Problem is, the Florida constitution requires all legally binding decisions to be decided by a minimum of four votes — what they call a “quorum,” and so unless they grant relief on my other pending DNA/actual innocence claims, making the illegal death sentence issue moot, the most likely scenario is that after Justice Perry retires this week (December 31, 2016) the newly appointed Just Charles Lawson is sworn in within the next few weeks. That means my case will then be decided by the newly appointed justice — who has already vowed to vote consistent with the ultra conservative, pro death penalty justices Canady and Polston. See, “Scott picks Lawson for Florida High Court” by Brendan Farrington, the Lakeland Ledger, Saturday, December 17, 2016.
What this means is that when my case is finally decided after newly appointed Justice Lawson is formally sworn in, they will undoubtedly vote against me by a 4 to 2 vote, with LaBarga, Canady, Polston and Lawson voting to kill me while Justices Pariente and Lewis will vote that my death sentence was illegal so my sentence must be thrown out.

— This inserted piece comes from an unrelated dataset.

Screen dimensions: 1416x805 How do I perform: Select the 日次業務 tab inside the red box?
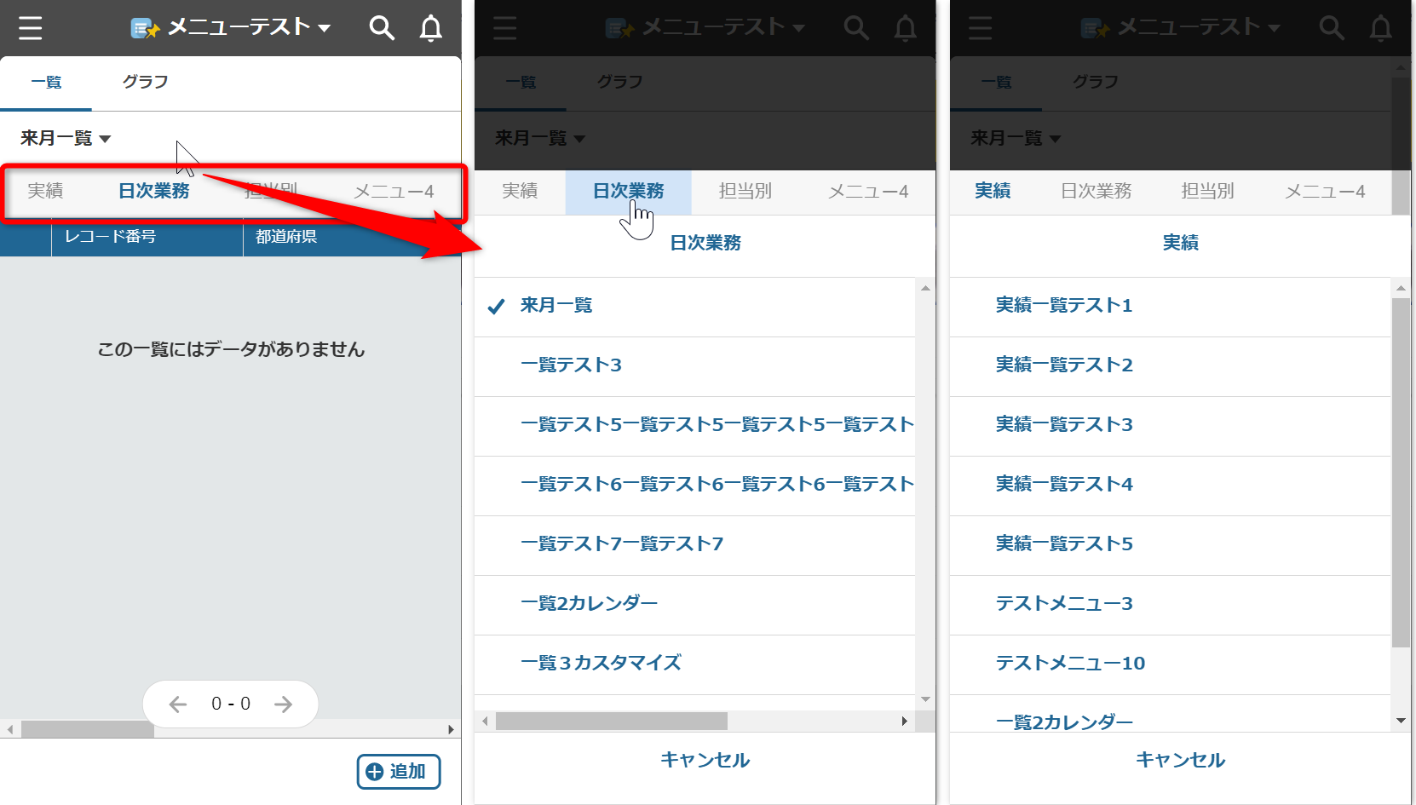(153, 191)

How long this will take, nobody really knows. It appears that before Justice Lawson can actually join the court in deciding my case, the entire case should be reheard — new arguments filed and then decided. But then again, they may not, and allow the case to be quickly decided based on the existing record.

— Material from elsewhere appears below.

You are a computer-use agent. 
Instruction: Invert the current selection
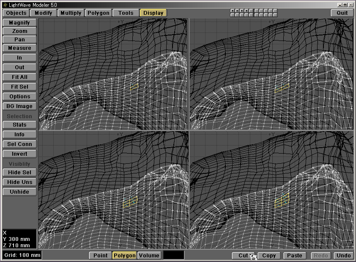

When they do, it’s all but certain the Florida Supreme Court will then lift my stay of execution and Governor Scott will reschedule my execution soon after. For the fourth time I will face imminent execution. I do still have a substantial “actual innocence” appeal pending in the Federal courts, so I’m reasonably confident that even if rescheduled for execution and being moved back down to death watch, I would get another stay of execution. And the Florida Supreme Court’s decision to kill the 174 of us illegally sentenced to death would also be subject to U.S. Supreme Court review. If the USSC will accept review.